Salvator pointed out that the A100’s results have improved 6× since that accelerator’s first MLPerf showing in July 2020. “Most of that came from software tuning optimizations, many of which make their way onto our containers on NGC [Nvidia’s software portal] that developers can use.” 

H100’s standout result was on BERT-Large, where it performed as much as 4.5× better than the A100. Among H100’s new features are a hardware and software transformer engine that manages the precision of calculations during training for highest throughput while maintaining accuracy. While this functionality is more relevant to training, it does apply to inference, Salvator said.   

“It’s largely the FP8 precision that’s coming into play here, but’s it’s also some other architectural aspects of H100. The fact that we have more compute capability plays a role, more streaming processors, more tensor cores, and more compute,” he said. H100 has also approximately doubled its memory bandwidth compared to A100. 

Some parts of the BERT 99.9 benchmark ran in FP16 and some in FP8 the secret sauce here is knowing when to jump to higher precision to preserve accuracy, which is part of what the transformer engine does.  

Nvidia also showed an approximately 50% energy efficiency improvement for its edge SoC Orin, which Salvator put down to recent work to find an operational sweet spot for frequency and voltage (MaxQ). 

Orin’s improvement in energy efficiency (taller bars are better) versus the last round of scores. (Click image to enlarge) (Source: Nvidia)

Benchmark scores for Grace CPU systems, Grace Hopper, and power measurements for H100 should be available once the products reach the market in the first half of next year, Salvator said.  

Qualcomm 

Nvidia’s main challenger, Qualcomm, focused on energy efficiency for its Cloud AI 100 accelerator. Qualcomm runs the same chip in different power envelopes for data center and edge use cases.  
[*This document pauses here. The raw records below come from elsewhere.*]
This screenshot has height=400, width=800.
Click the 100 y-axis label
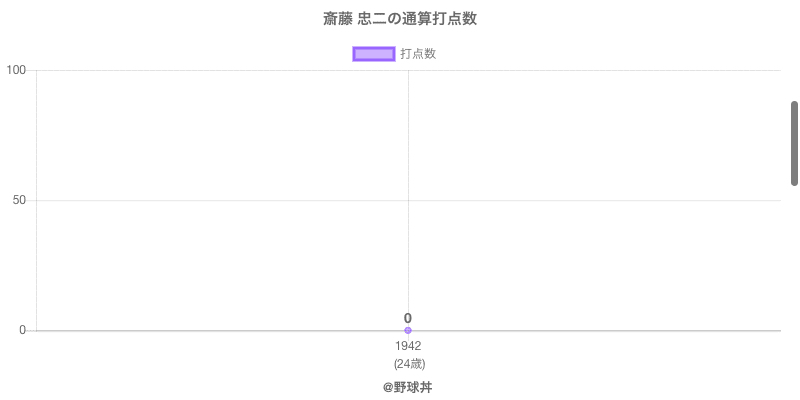(x=16, y=70)
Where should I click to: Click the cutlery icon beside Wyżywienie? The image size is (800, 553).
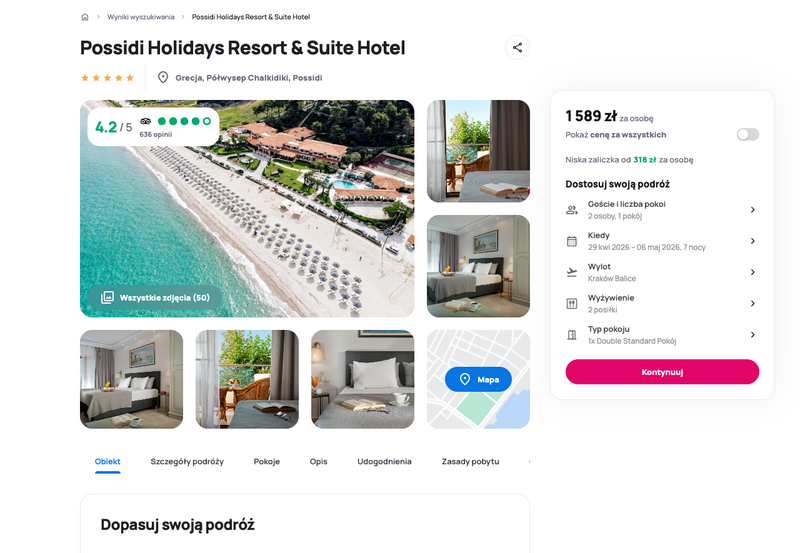tap(572, 304)
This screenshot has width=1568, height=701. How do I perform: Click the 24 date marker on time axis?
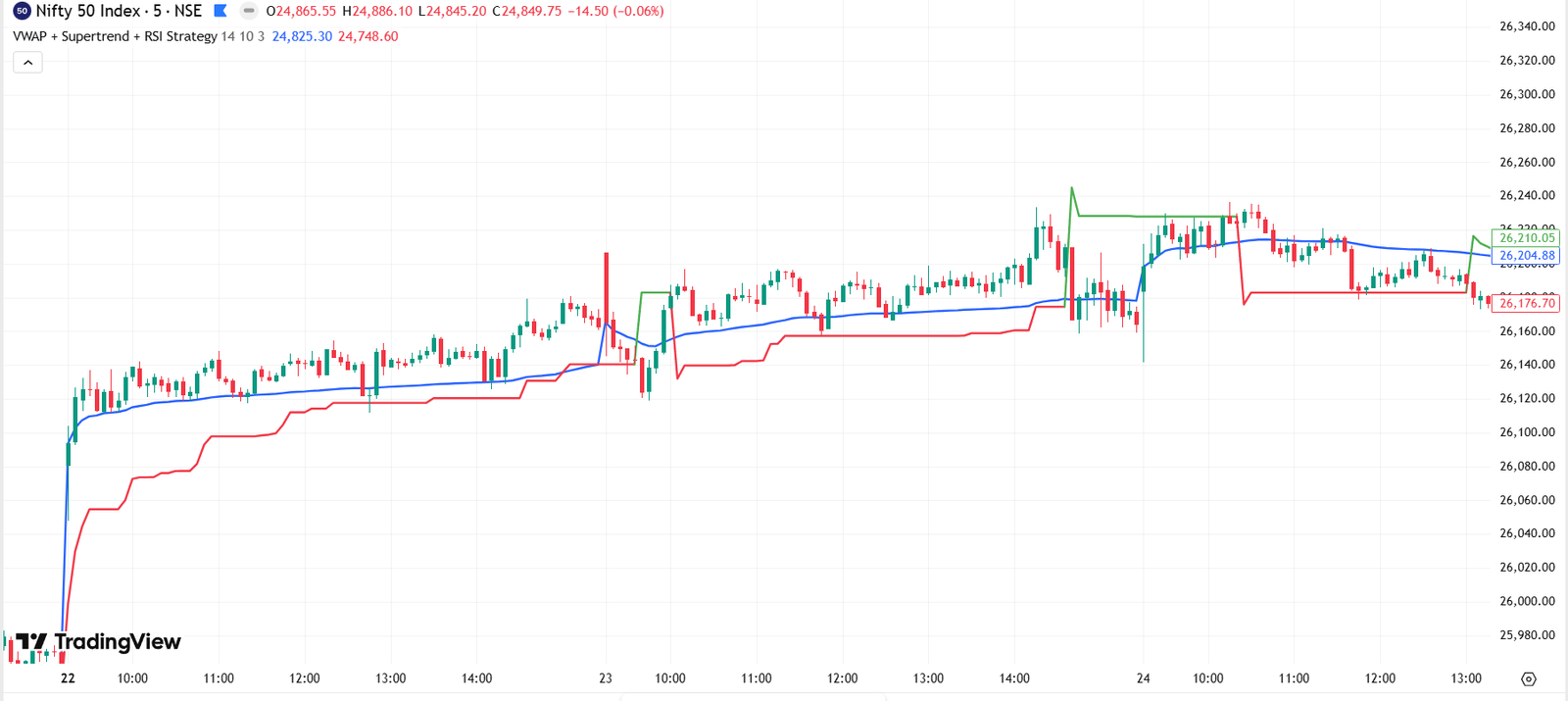pos(1143,678)
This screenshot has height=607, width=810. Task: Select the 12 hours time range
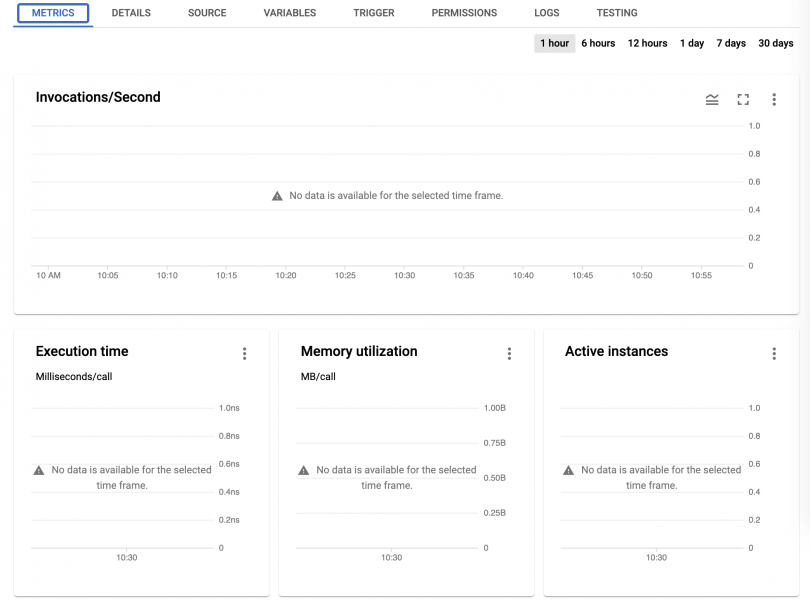(x=646, y=43)
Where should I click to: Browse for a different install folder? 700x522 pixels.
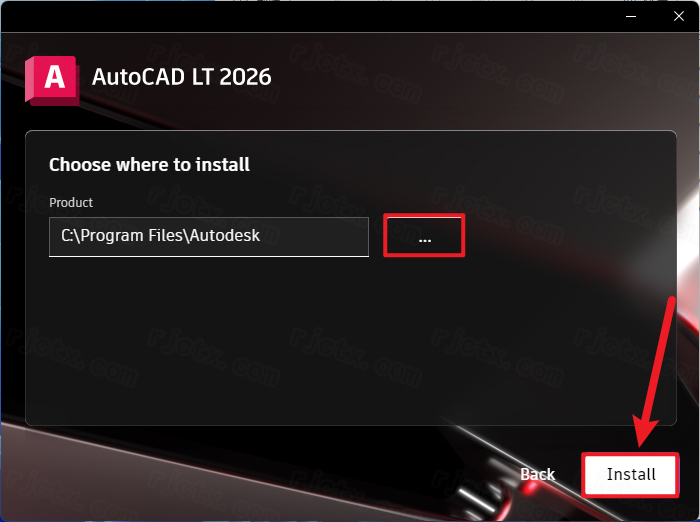(424, 235)
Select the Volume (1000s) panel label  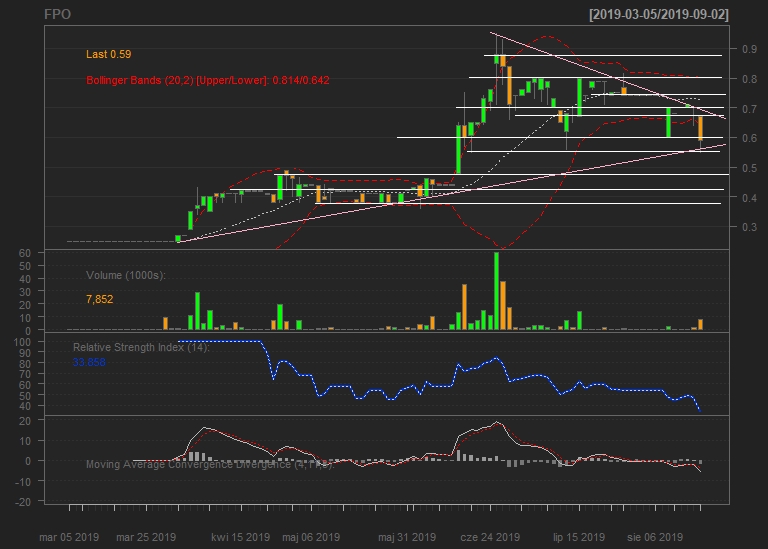pos(125,275)
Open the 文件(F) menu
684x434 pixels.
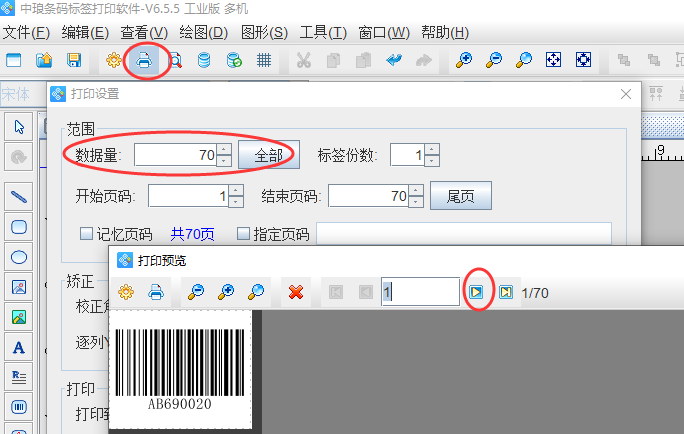[26, 32]
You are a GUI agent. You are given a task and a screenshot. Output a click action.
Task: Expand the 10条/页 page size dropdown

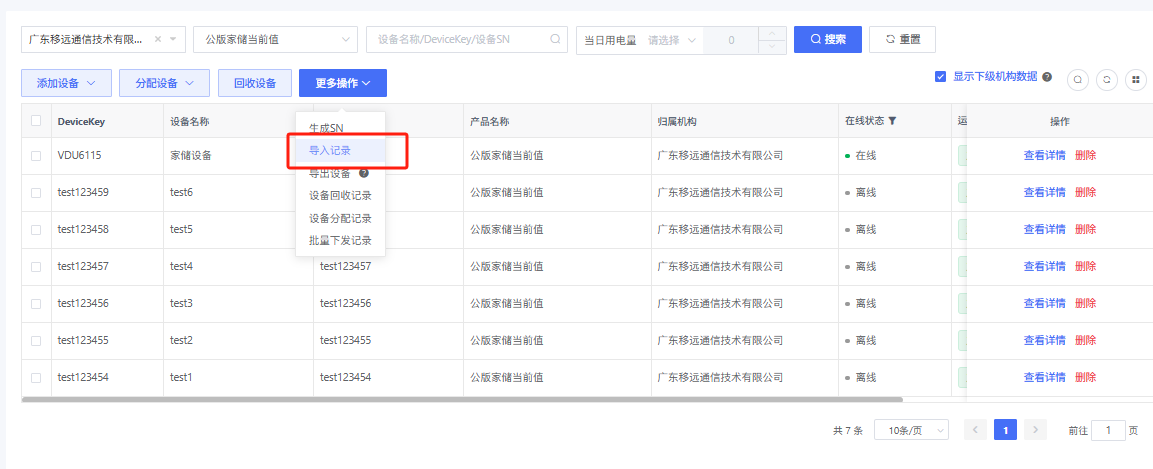tap(911, 430)
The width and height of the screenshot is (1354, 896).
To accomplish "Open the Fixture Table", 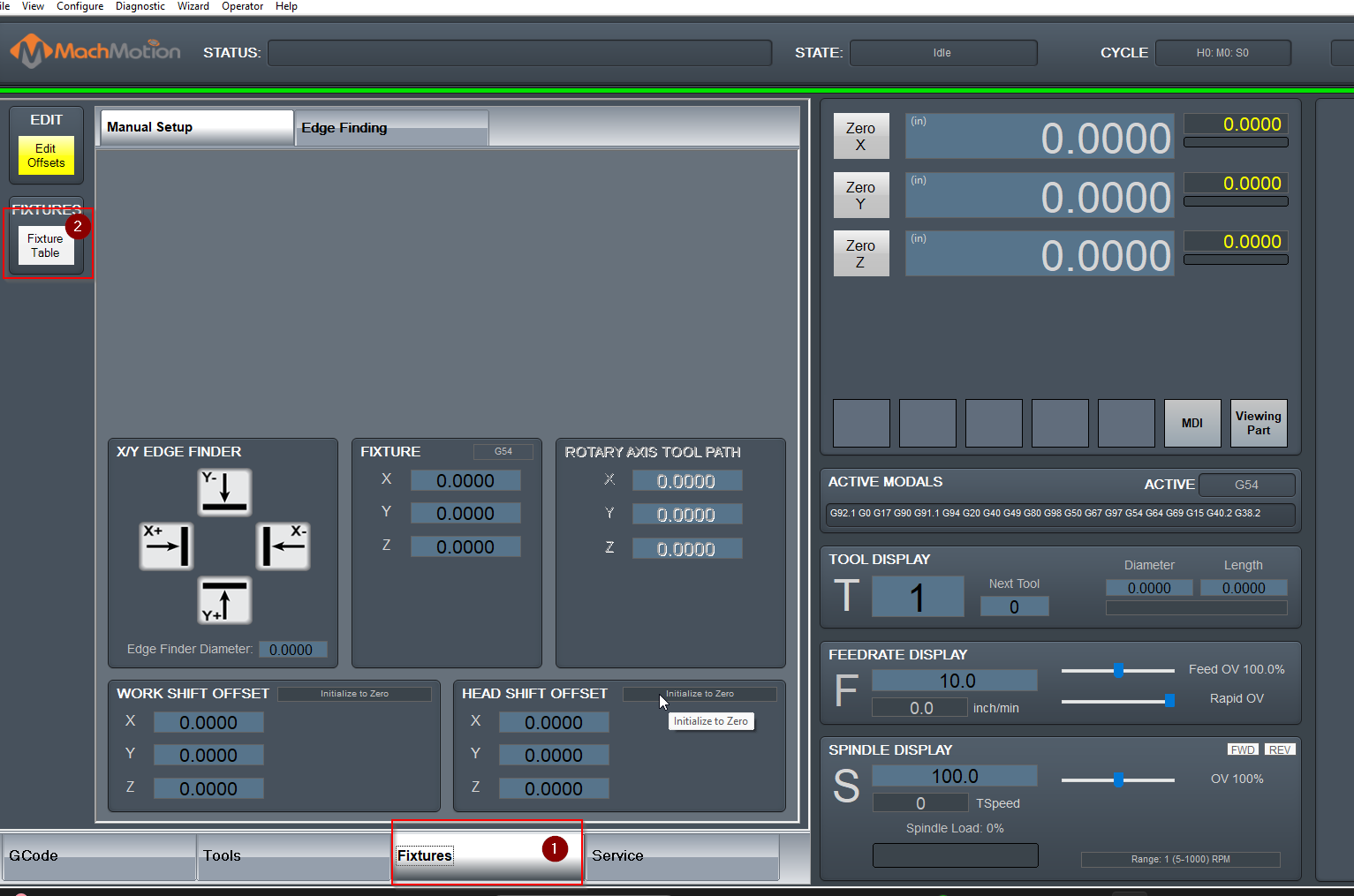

There were over 200 Cloud AI 100 scores submitted by Qualcomm and its partners, including Dell, HPE, Lenovo, Inventec, and Thundercomm. Three new edge platforms based on Snapdragon CPUs with Cloud AI 100s were also benchmarked, including Foxconn Gloria systems. 

Qualcomm entered the largest system (18 accelerators) in the available category of the closed data center division and claimed the crown for the best ResNet-50 offline and server performance. The 8x Cloud AI 100 scores, however, were easily bested by Nvidia’s 8x A100 PCIe system. (Nvidia H100 is in the “preview” category as it isn’t commercially available yet). 

Qualcomm also claimed the best power efficiency across the board in the closed edge system and closed data center system divisions.  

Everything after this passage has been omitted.